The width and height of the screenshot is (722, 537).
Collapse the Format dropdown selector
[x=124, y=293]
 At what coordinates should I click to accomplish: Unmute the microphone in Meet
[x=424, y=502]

--

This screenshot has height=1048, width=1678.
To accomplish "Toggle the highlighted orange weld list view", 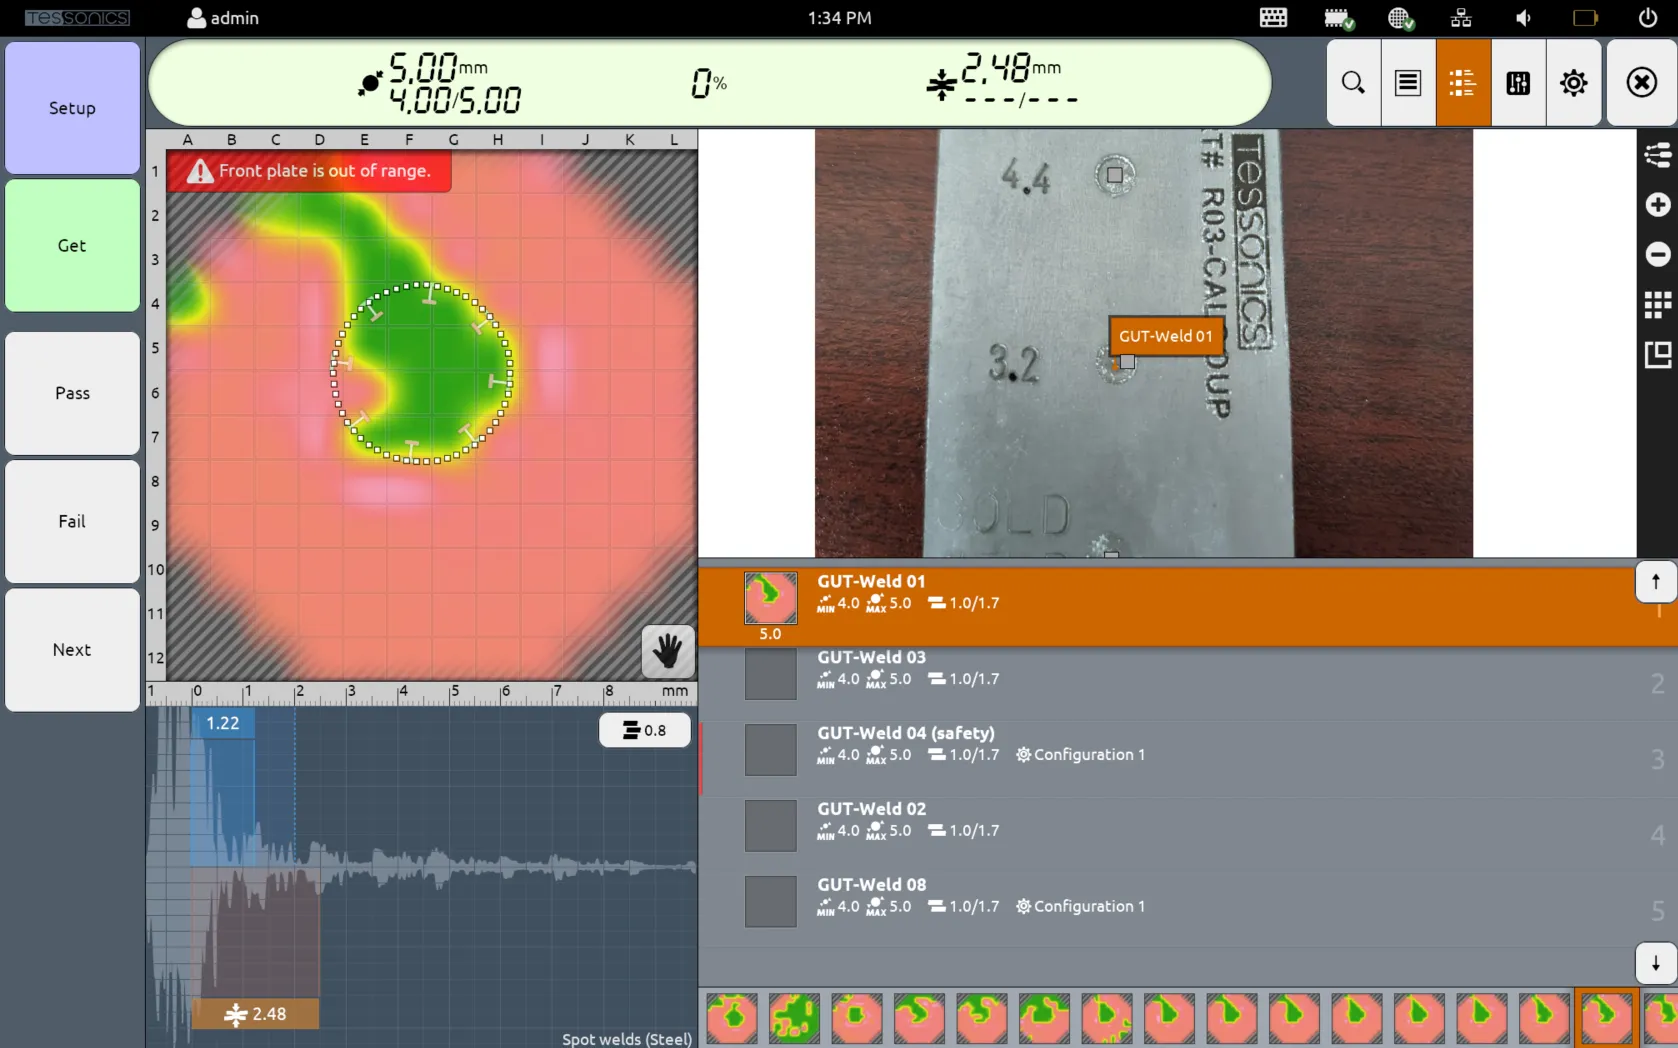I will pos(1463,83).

==

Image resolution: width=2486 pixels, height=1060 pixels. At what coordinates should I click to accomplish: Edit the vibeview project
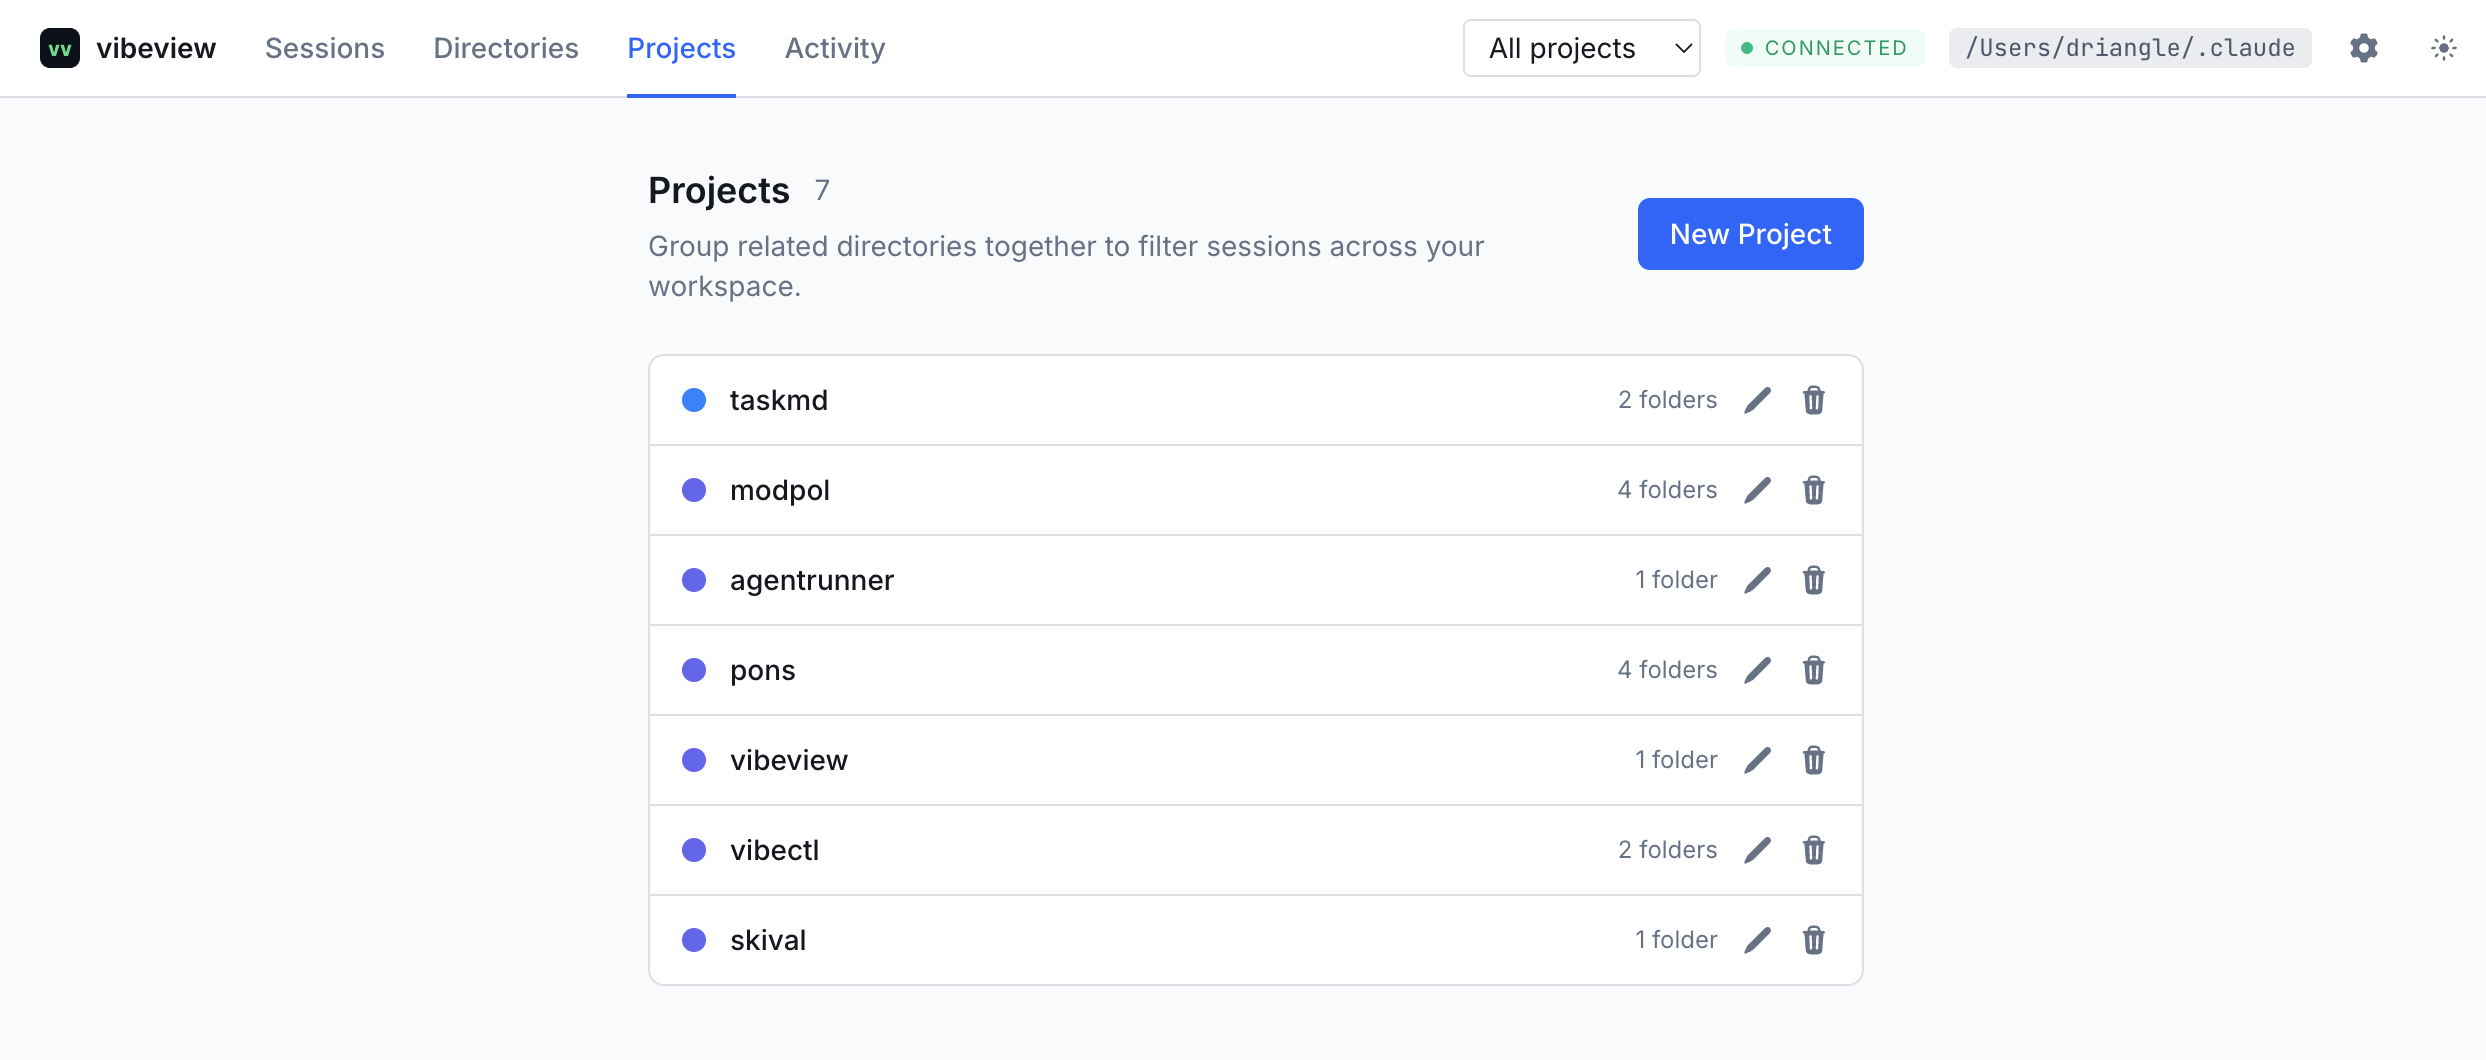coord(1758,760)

What to work on
Copy every single line of the material above that holds "screenshot".

Written response
The width and height of the screenshot is (722, 537).
This screenshot has height=1048, width=1678.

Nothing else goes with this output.